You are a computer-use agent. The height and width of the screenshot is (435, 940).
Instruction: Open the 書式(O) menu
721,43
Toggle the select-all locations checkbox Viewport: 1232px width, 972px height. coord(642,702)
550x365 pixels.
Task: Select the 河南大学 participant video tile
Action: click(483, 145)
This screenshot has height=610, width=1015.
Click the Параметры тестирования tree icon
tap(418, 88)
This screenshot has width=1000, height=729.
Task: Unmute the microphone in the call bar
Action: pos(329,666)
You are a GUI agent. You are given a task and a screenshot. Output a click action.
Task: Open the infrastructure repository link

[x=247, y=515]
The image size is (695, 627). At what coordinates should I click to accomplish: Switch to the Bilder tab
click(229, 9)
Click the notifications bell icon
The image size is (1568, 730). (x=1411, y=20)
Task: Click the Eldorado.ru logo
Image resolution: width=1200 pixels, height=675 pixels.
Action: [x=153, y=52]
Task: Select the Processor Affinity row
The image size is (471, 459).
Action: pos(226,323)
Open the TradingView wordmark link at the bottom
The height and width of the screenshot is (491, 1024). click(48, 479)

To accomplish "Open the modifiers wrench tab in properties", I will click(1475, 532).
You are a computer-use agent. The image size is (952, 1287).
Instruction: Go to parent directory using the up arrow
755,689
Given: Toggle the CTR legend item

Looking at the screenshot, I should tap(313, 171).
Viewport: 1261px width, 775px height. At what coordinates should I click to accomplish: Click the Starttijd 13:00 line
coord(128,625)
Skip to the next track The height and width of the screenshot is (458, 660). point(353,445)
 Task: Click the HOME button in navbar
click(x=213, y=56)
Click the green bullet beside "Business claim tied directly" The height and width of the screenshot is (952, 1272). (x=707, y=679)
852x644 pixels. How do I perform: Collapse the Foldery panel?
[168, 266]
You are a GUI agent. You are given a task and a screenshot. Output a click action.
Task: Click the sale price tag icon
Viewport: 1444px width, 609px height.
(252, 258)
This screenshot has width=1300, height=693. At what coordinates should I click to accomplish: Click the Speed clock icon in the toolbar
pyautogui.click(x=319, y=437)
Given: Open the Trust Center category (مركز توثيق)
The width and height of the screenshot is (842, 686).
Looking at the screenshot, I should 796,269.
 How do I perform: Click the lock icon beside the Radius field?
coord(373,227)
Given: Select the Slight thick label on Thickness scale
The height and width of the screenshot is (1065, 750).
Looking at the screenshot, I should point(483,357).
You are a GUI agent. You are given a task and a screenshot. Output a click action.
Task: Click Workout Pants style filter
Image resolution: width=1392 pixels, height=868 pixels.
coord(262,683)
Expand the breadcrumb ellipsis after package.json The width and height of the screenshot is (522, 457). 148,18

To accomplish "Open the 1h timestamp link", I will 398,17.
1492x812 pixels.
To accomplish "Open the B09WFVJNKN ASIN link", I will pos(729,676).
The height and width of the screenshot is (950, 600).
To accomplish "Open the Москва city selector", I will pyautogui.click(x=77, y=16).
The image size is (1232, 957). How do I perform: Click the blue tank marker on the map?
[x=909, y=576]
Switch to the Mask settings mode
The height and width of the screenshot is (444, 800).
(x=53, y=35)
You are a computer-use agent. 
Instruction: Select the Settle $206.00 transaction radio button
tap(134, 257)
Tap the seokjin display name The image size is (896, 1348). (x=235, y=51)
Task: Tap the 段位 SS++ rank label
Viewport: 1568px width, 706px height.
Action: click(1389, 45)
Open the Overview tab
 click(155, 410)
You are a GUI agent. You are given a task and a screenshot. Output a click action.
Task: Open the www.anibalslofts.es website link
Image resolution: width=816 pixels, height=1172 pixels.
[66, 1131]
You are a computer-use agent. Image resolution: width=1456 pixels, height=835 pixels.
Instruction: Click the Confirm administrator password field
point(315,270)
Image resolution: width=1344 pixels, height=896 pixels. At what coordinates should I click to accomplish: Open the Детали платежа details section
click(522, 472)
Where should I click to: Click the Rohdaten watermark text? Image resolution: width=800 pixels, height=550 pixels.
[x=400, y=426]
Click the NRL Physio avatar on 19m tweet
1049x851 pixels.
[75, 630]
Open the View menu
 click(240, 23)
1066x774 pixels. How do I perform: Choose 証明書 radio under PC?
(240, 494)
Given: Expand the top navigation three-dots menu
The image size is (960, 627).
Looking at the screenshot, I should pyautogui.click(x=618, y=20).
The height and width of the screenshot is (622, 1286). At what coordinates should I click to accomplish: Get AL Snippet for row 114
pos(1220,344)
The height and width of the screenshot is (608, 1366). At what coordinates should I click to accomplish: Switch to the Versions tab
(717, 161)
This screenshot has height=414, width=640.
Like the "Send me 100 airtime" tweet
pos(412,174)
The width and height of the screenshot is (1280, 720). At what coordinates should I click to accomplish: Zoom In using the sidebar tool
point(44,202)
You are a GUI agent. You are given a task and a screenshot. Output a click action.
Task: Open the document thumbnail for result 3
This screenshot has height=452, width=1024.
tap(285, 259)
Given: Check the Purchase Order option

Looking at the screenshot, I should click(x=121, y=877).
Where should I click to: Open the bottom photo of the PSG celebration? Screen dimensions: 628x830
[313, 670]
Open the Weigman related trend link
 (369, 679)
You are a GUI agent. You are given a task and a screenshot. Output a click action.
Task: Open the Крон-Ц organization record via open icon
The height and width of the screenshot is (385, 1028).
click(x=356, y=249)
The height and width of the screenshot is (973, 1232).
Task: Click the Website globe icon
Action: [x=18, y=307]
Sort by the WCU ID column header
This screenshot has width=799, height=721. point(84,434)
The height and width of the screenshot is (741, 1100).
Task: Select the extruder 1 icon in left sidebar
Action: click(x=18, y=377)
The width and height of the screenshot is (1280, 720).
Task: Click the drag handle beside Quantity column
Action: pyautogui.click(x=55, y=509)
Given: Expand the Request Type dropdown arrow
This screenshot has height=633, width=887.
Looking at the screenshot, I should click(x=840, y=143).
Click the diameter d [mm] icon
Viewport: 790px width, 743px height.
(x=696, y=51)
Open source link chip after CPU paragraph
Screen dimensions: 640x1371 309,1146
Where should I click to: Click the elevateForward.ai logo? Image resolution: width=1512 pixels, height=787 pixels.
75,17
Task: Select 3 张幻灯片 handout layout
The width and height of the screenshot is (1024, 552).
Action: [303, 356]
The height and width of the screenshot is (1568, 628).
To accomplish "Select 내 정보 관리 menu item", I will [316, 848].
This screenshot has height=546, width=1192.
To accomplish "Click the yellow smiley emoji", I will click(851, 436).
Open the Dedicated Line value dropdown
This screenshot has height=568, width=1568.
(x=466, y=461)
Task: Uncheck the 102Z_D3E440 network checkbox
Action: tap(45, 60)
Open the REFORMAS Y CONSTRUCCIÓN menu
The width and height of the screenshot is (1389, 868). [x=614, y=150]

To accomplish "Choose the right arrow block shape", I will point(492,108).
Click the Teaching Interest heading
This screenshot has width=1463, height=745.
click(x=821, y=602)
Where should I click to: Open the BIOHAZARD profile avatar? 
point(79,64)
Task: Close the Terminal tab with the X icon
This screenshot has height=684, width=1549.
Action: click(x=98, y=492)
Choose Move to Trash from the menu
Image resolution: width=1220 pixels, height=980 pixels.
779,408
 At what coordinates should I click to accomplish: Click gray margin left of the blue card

# Work item
Lines with "label" in them are what the answer must contain; copy each from the records above.

# Written answer
Given: Select the Slight thick label on Thickness scale
Task: Tap the 段位 SS++ rank label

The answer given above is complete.